The Las Vegas Wash is the primary channel through which the Las Vegas Valley’s excess water returns to Lake Mead. Contributing approximately 2 percent of the water in Lake Mead, the water flowing through the Wash consists of urban runoff, shallow groundwater, storm water and releases from the valley’s four water reclamation facilities. Photo credit: Southern Nevada Water Authority

Click the link to read the article on The Las Vegas Review-Journal website (Colton Locchead). Here’s an excerpt:

While western states work to hash out a plan to save the crumbling Colorado River system, officials from Southern Nevada are preparing for the worst — including possible water restrictions in the state’s most populous county.

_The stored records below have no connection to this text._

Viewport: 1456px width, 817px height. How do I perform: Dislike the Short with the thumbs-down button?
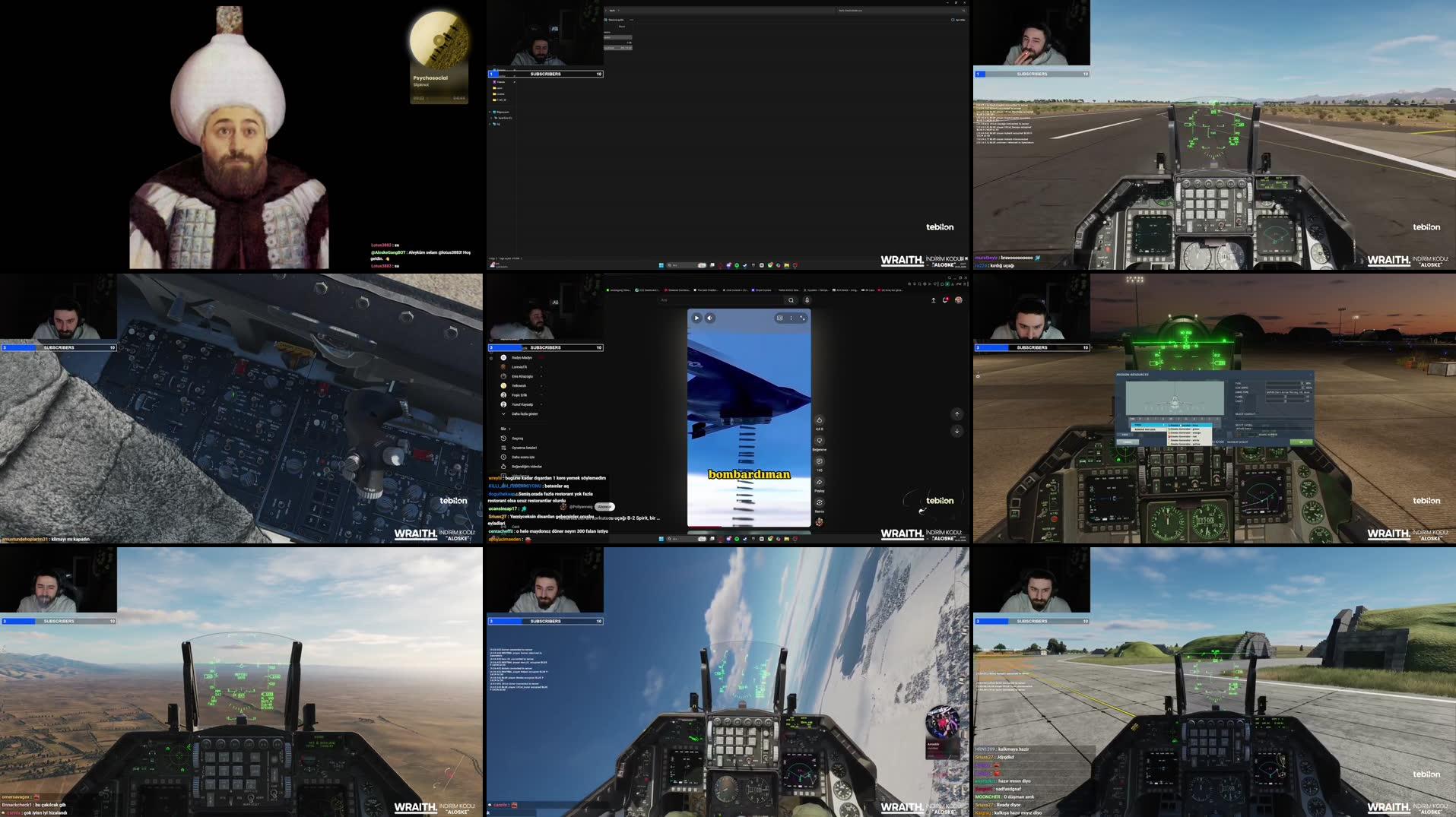tap(820, 441)
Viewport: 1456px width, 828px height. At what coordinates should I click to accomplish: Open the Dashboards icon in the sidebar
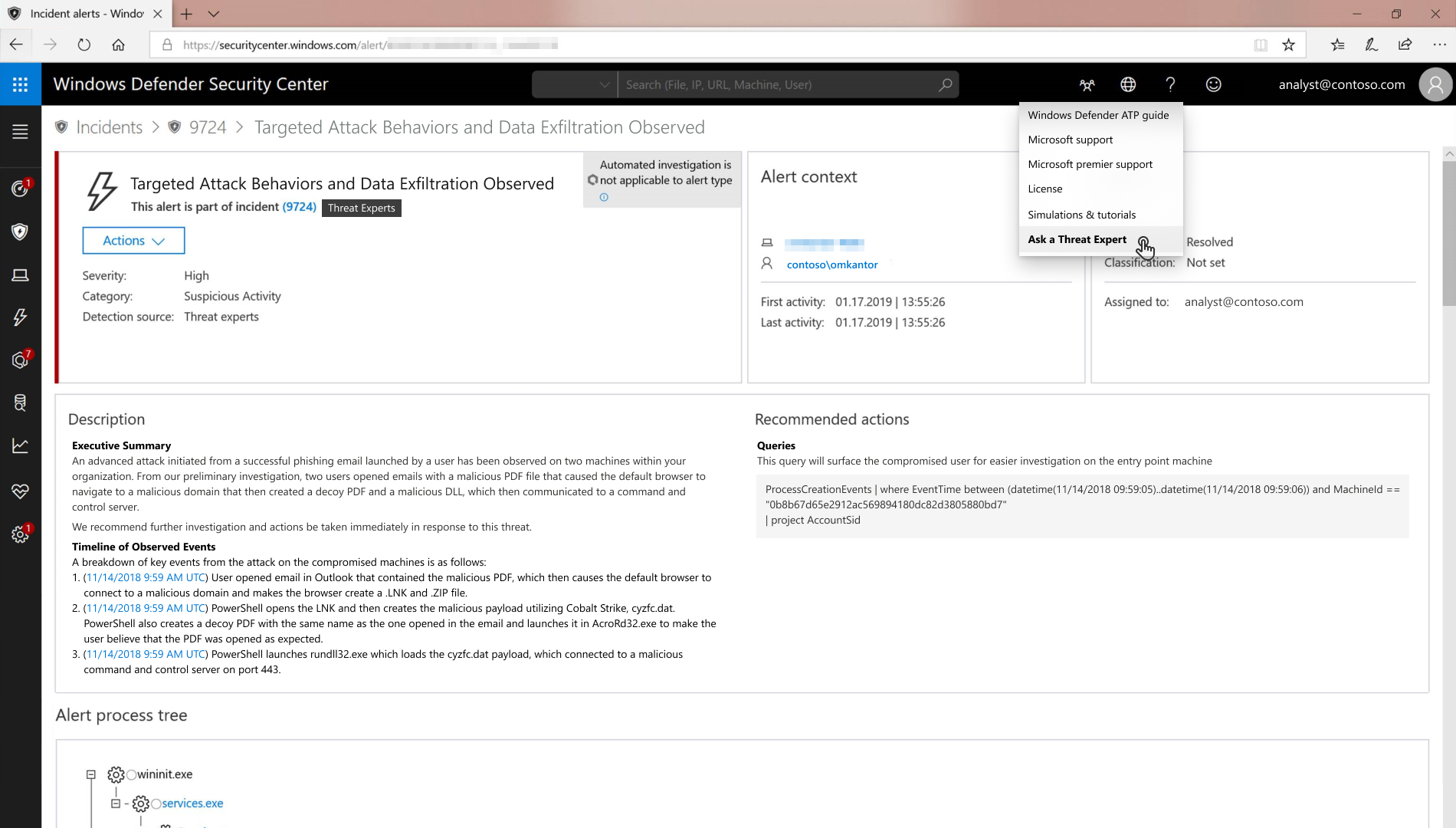21,188
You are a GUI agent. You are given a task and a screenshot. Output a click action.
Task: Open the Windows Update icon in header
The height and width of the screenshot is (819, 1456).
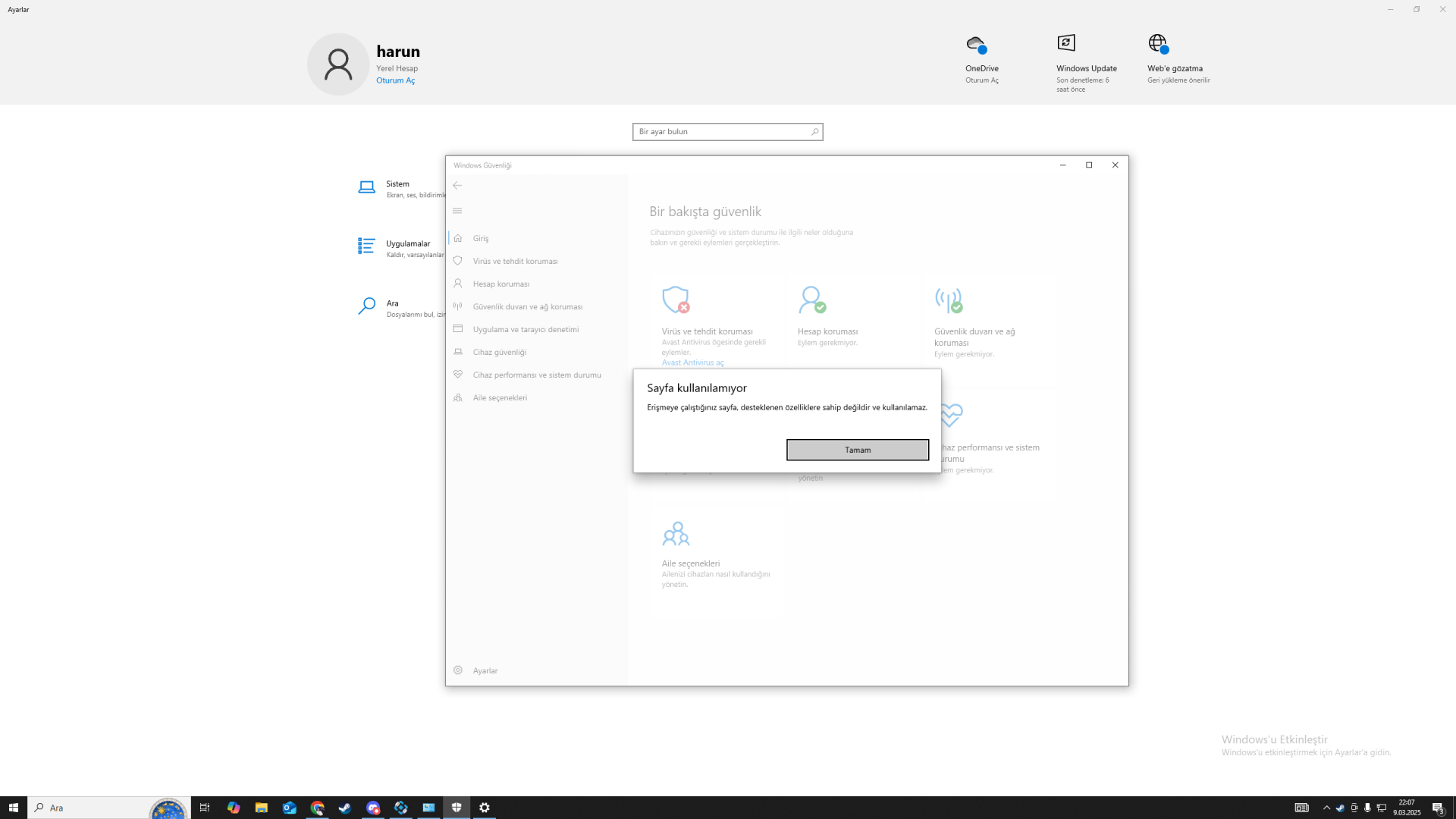pos(1066,43)
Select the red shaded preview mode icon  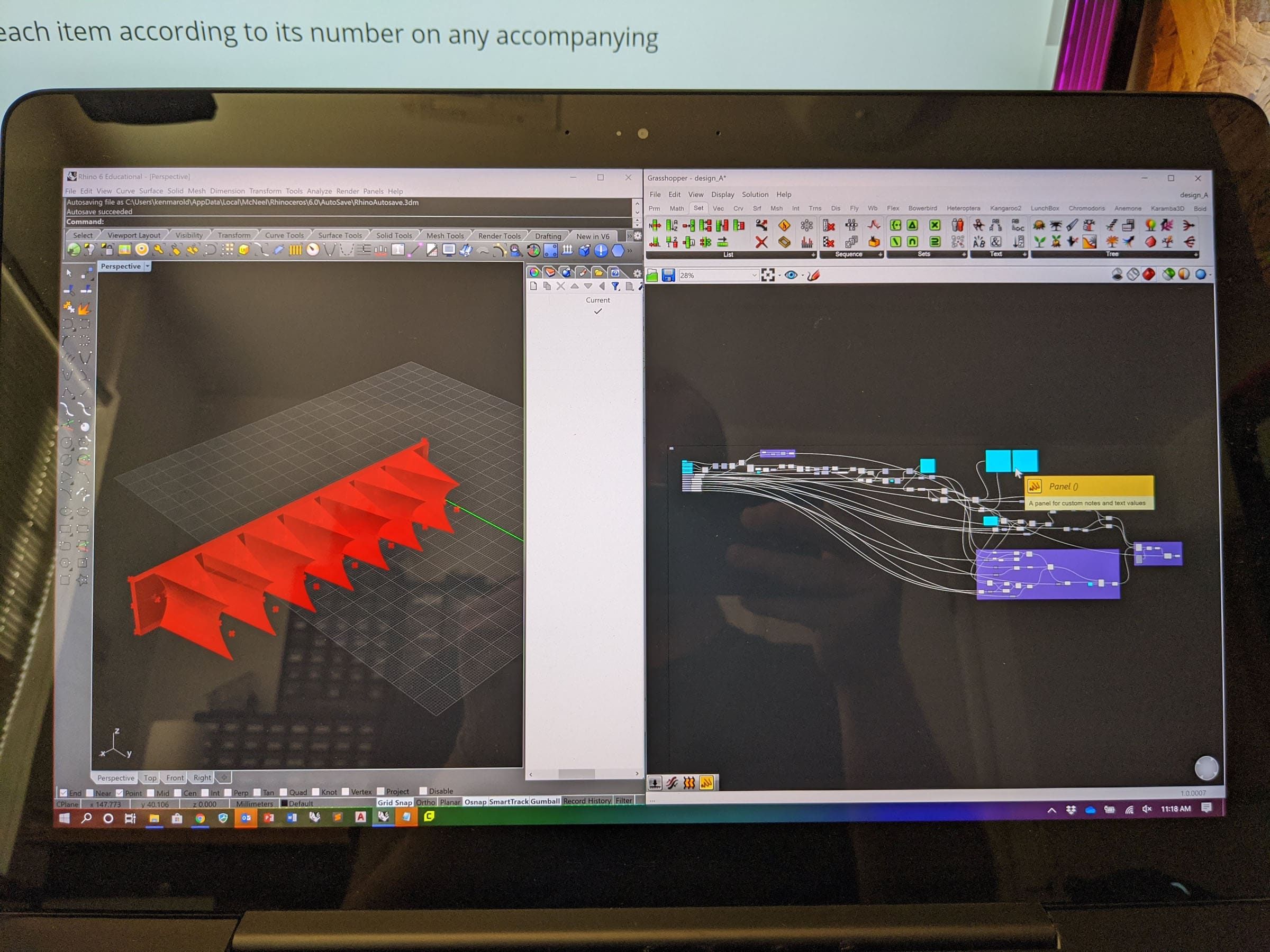tap(1148, 274)

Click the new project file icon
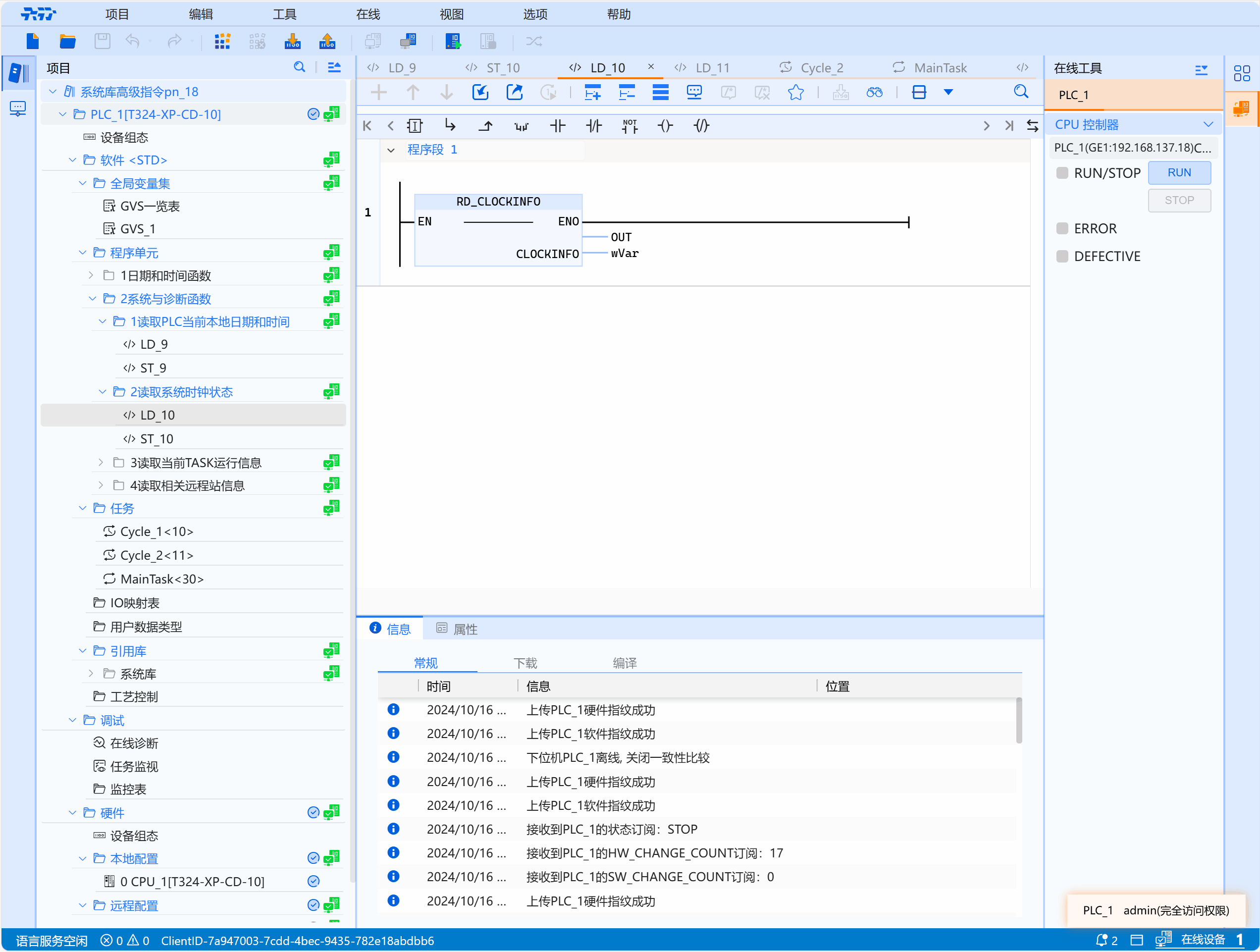click(x=33, y=41)
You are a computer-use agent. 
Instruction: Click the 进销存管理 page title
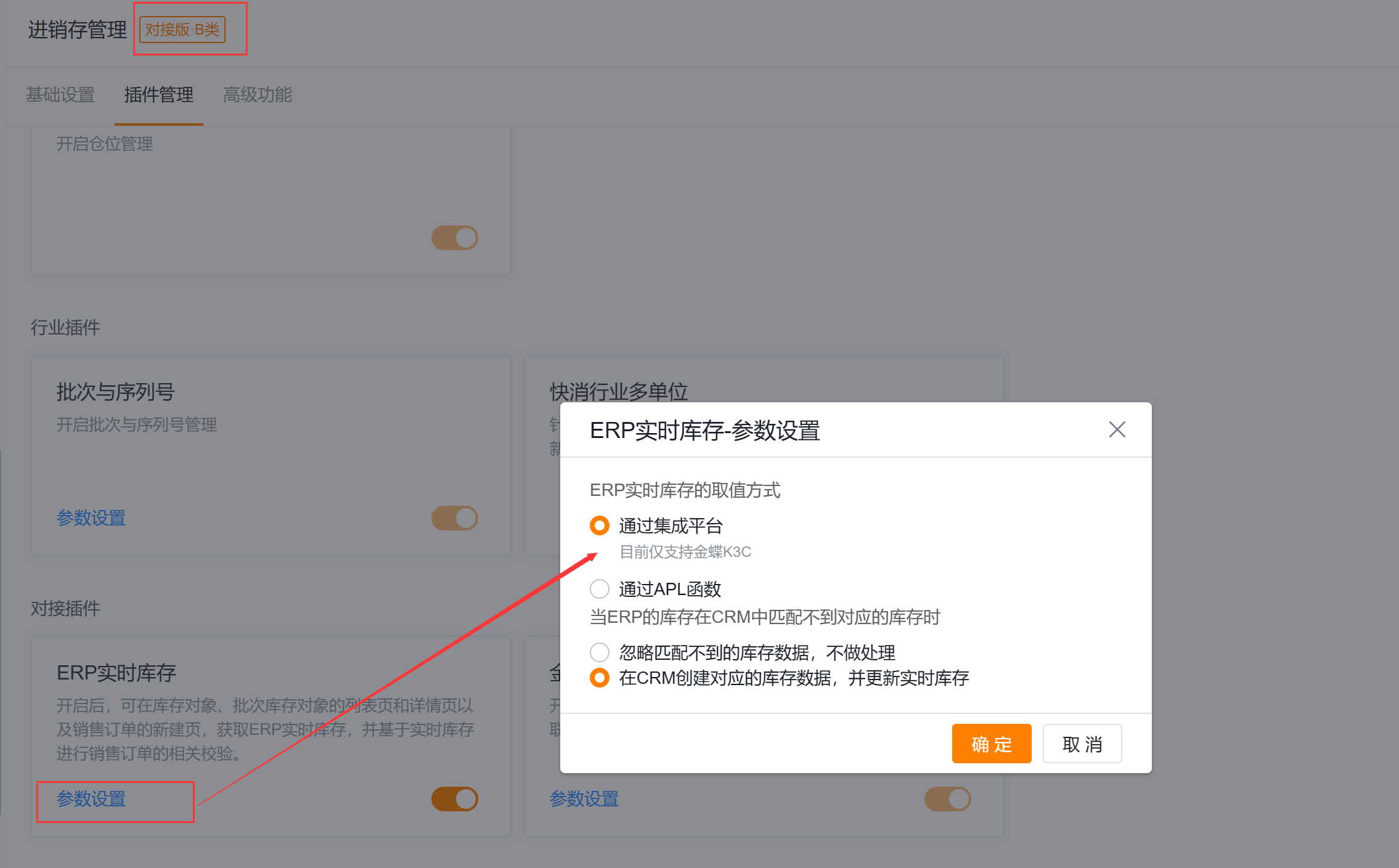coord(76,29)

The Nevada Legislature last week introduced Assembly Bill 220, an omnibus bill that comes from the minds of officials at the Southern Nevada Water Authority. Most significantly, the legislation gives the water authority the ability to impose hefty water restrictions on individual homes in Southern Nevada, where three-quarters of Nevada’s 3.2 million residents live and rely on the drought-stricken Colorado River for 90 percent of their water…

The bill, if approved and signed into law in its current form, would stand as another substantial step toward conserving Nevada’s tiny 1.8 percent share of the Colorado River, a river that has seen far less water in recent years than what current management plans allow to be taken out between the seven states that rely upon it for drinking water and agriculture irrigation…Under the bill’s current language, the water authority’s board of directors could limit residential water use to as little as 0.5 acre-feet per home annually, or about 163,000 gallons…

The average single-family home in Southern Nevada uses about 130,000 to 132,000 gallons annually, according to the water authority, meaning that such restrictions would be felt more by the valley’s larger residential water users…Such restrictions could be approved by the authority if the federal government declares water shortages in the Colorado River — which has been the case for each of the past two years, and projections for Lake Mead’s water levels show that shortage conditions likely will remain in place into the foreseeable future…

Bronson Mack, spokesman for the water authority, said the change would allow the agency to be more flexible and responsive in dealing with water shortage situations, especially if conditions along the river degrade to a point where the federal government was forced to impose restrictions across the entire basin and significantly limit water deliveries.